◆ GOAL OF THE EXERCISE
Could you output the listing that follows exactly, without its images?
[RECORDS TO PROCESS — start]
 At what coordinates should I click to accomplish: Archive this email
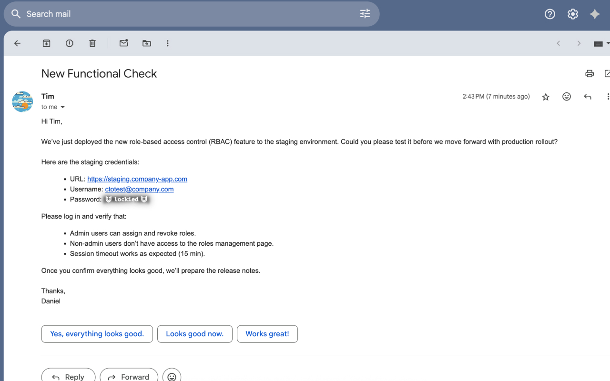[46, 43]
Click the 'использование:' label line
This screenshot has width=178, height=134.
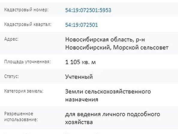(x=21, y=120)
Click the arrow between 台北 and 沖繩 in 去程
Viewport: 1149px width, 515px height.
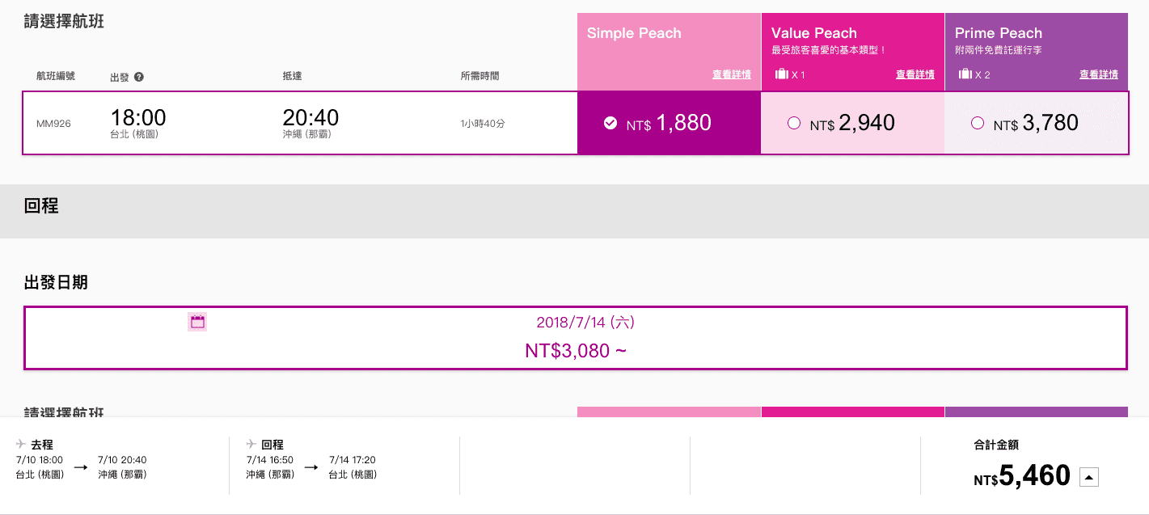[81, 466]
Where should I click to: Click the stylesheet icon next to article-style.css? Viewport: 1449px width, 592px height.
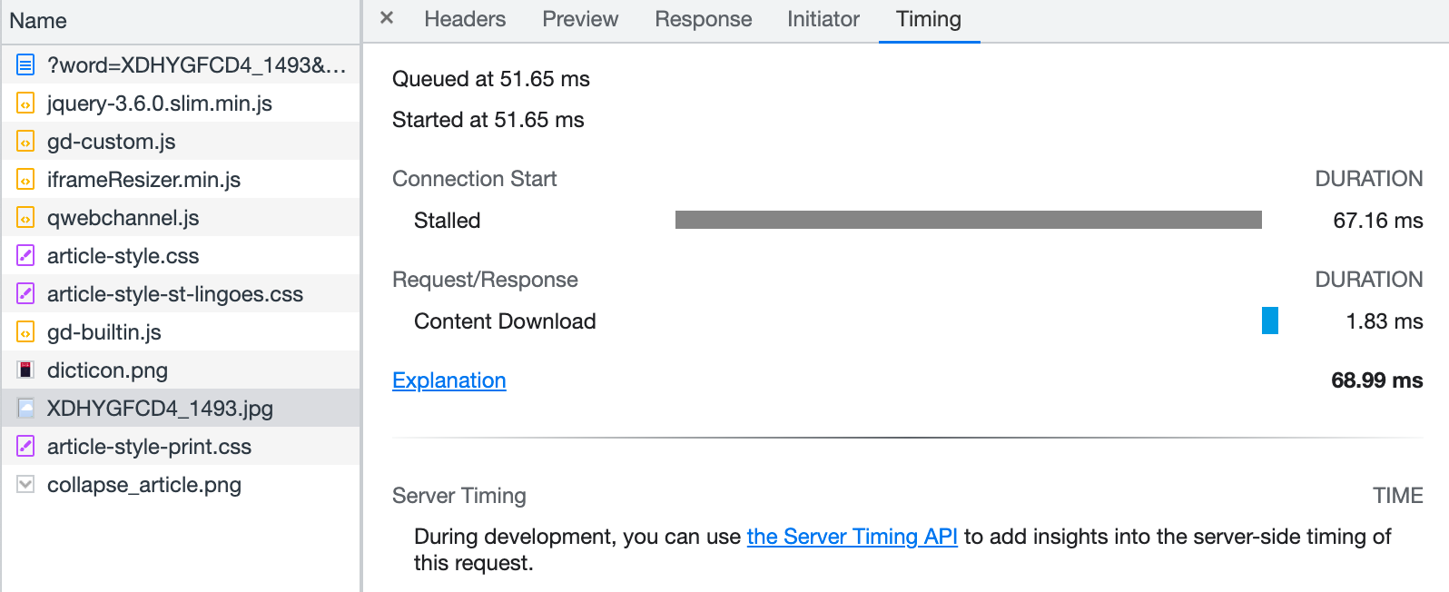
[RECORDS TO PROCESS — finish]
◆ EXERCISE OUTPUT
 At what coordinates should I click to accomplish: Archive this email
[46, 43]
Click the 'использование:' label line
This screenshot has width=178, height=134.
(x=21, y=120)
Click the arrow between 台北 and 沖繩 in 去程
Viewport: 1149px width, 515px height.
[81, 466]
Where should I click to: Click the stylesheet icon next to article-style.css? Viewport: 1449px width, 592px height.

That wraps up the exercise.